How should companies handle online attacks in China?
The cut throat nature of business, the unrelenting pace of technological change, the high turnover of employees, widespread skepticism about authorities and big business, rampant nationalism and the furtive, febrile, volatile culture of the web in China combine to make online attacks particularly difficult to anticipate and, when they happen, exacerbate the awkward balancing act many companies face between moving fast to contain an issue while getting to grips with who’s behind it, why they are after you and how much damage it is likely to have on your business and reputation.

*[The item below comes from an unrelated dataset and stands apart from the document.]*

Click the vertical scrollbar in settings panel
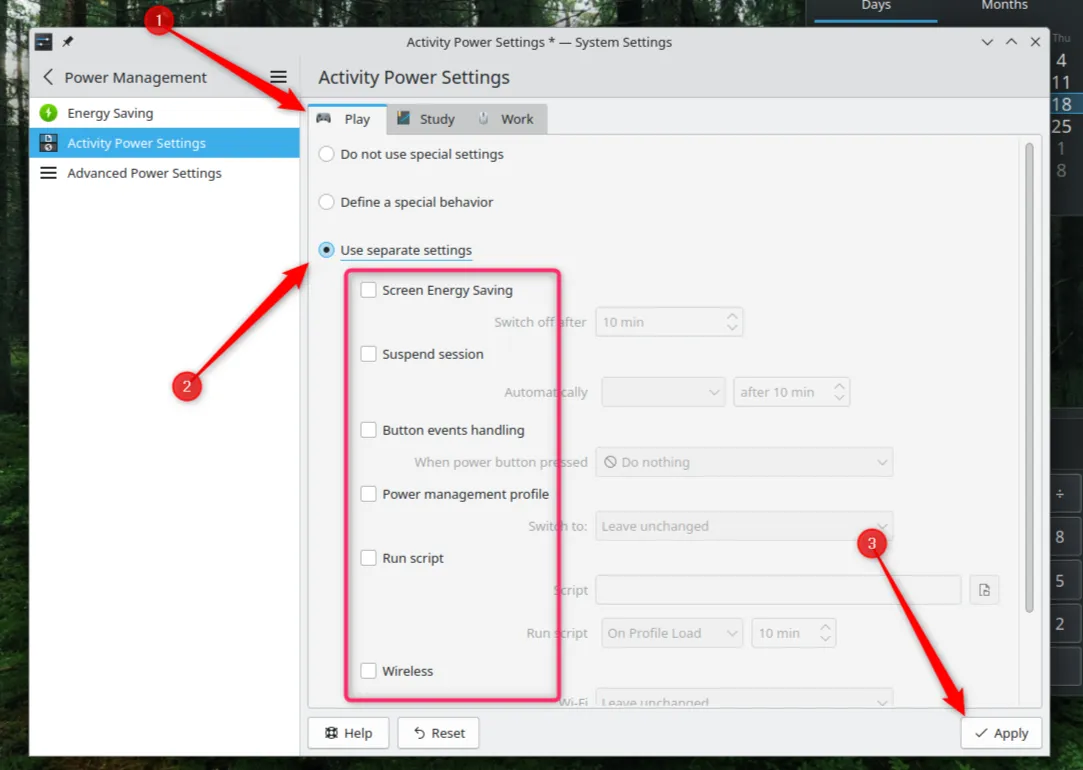Image resolution: width=1083 pixels, height=770 pixels. tap(1028, 380)
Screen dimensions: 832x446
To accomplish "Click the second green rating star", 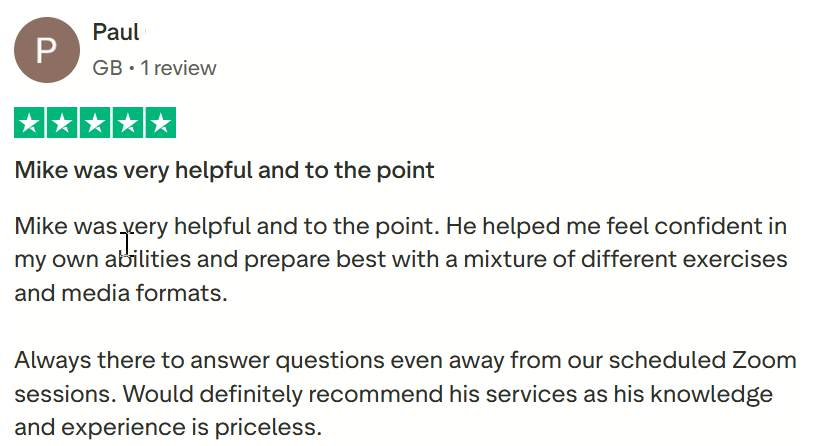I will pyautogui.click(x=63, y=123).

Most immediately, companies should start by assessing whether the attack is legitimate and take a close look at who is making it, where it was first made, how much attention it is drawing, whether it is seen as credible, and by whom. They also need to understand the motivation, background and affiliations of their detractor(s) and even more importantly, identify who is behind the allegations – something that can be tricky when most false rumors and slurs are started anonymously. If it has been started anonymously, you may need to use a digital forensics expert to analyze the detractor’s digital footprint, including their IP address, user names and online interactions. You should then be in a position to make a full response, taking into account the appropriate mix of business, communications, legal and technology options at your disposal.

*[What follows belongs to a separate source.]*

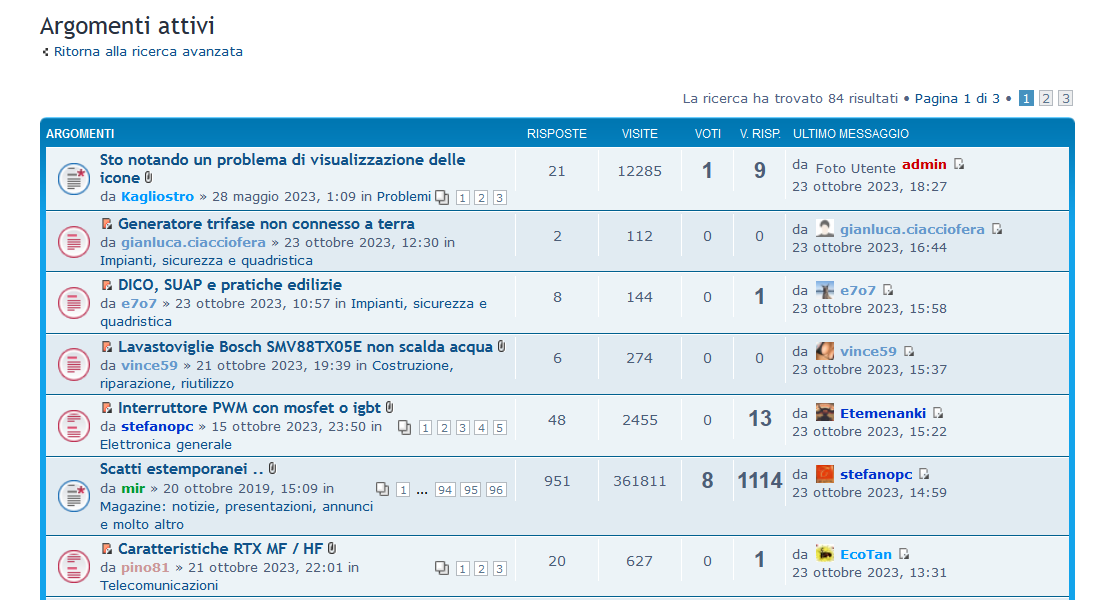Go to latest post by admin icon

click(959, 165)
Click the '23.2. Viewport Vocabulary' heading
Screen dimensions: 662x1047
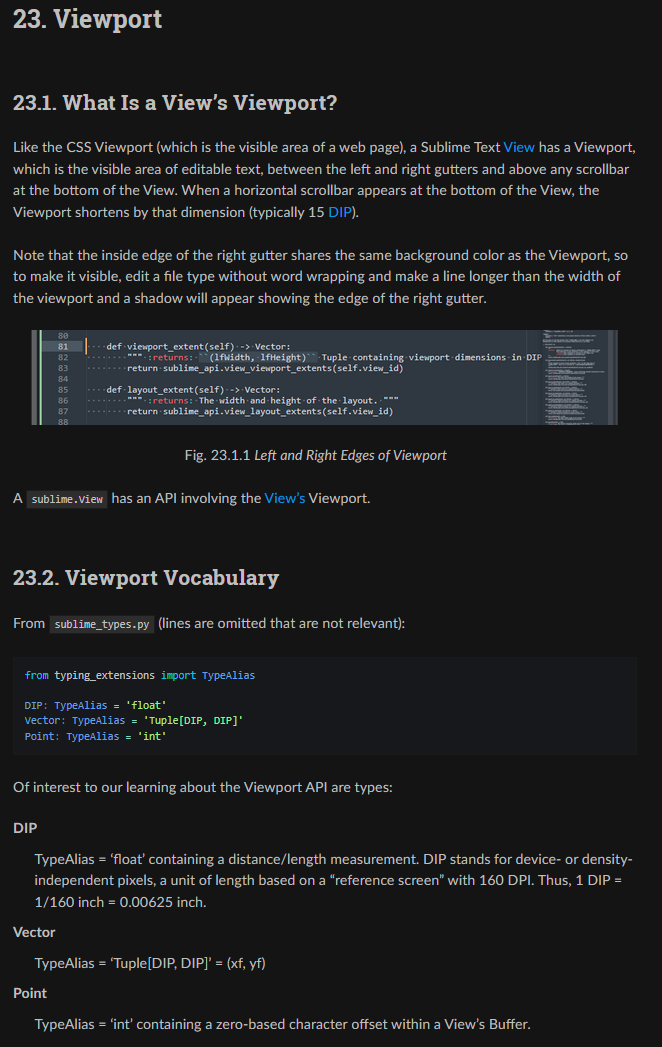coord(146,577)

Given the underhand nature of many allegations in China, it can be tempting to meet fire with fire by deploying black PR techniques of your own. Be careful, for while local firms can–and do–use shady techniques to fight back, foreign firms are advised to play it straight where possible and not be unduly provoked–the sheer volume of rumors and allegations means many die a natural death anyway, in other cases they are uncovered for what they are: entirely or at least partially false. Digging around online and into the professional and private lives of your detractors may also risk the attention of the authorities, as Peter Humphreys, a private investigator hired to look into allegations of fraud at Glaxosmithkline, discovered.
Beijing is steadily cracking down on China’s ‘black PR’ industry. Are its efforts working?

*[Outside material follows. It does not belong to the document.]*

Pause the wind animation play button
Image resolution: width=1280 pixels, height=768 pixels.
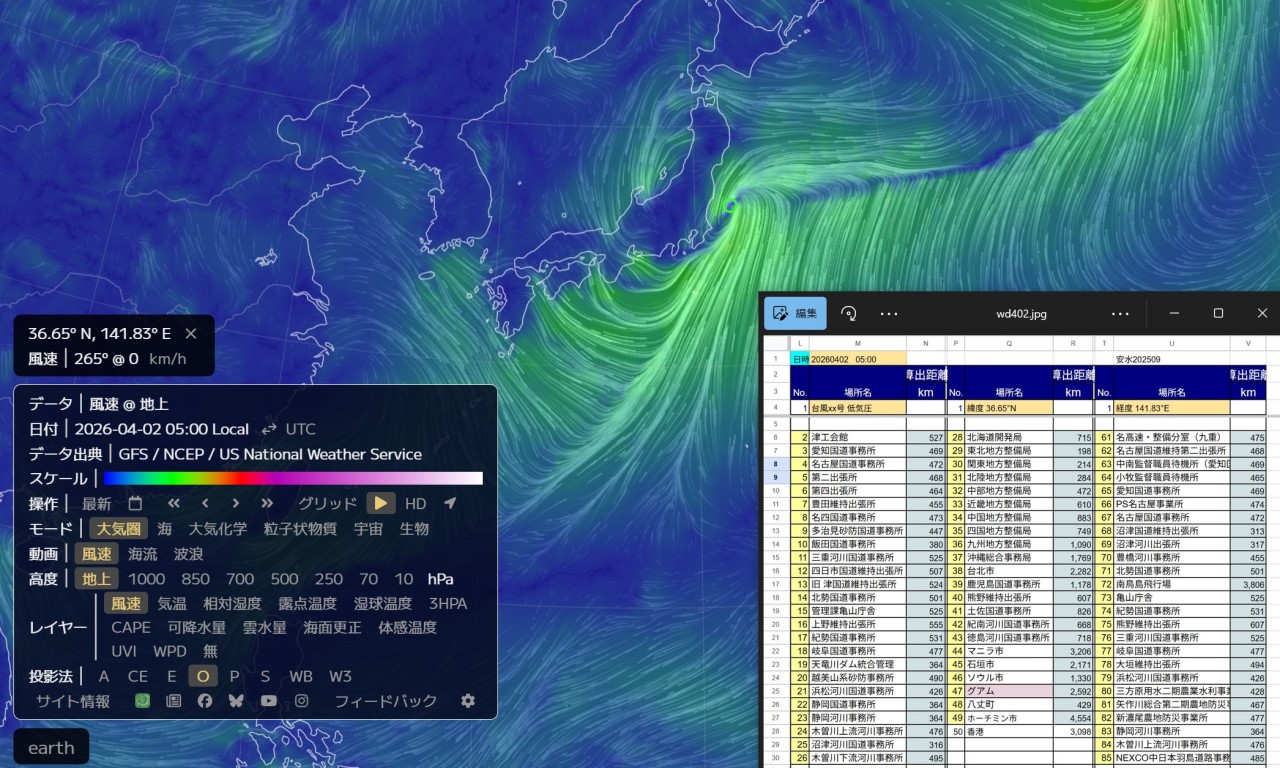[x=379, y=503]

Beijing has announced several crack-downs on shady public relations and marketing practices, notably in 2013 when it closed down a number of black PR agencies. It may now be harder to identify firms offering these services, the problem has not gone away – indeed it is arguably getting worse as many players simply went underground and the techniques they use have necessarily become more covert and sophisticated.
For instance, many smears are now spread via closed groups on China’s Weixin/Wechat mobile platform, which is harder for the authorities and others to monitor, from where they spill onto the open web. And despite several attempts to introduce real-name registration systems for China-based websites, communities and mobile systems, anonymous and pseudonymous accounts remain a real problem, and the use of false email addresses and IDs remains common. Nor does a government crackdown on VPNs appear to have had much effect.
There again, attempts by central and local authorities to encourage a more constructive local internet culture by encouraging free speech (within certain parameters) while clamping down on fraud, rumor mongering and other things seen to impair China’s ‘national dignity’ are all well and good, but are stymied by the extraordinary scale of its own efforts to further its political, economic, military and social objectives using many of the techniques it has explicitly outlawed.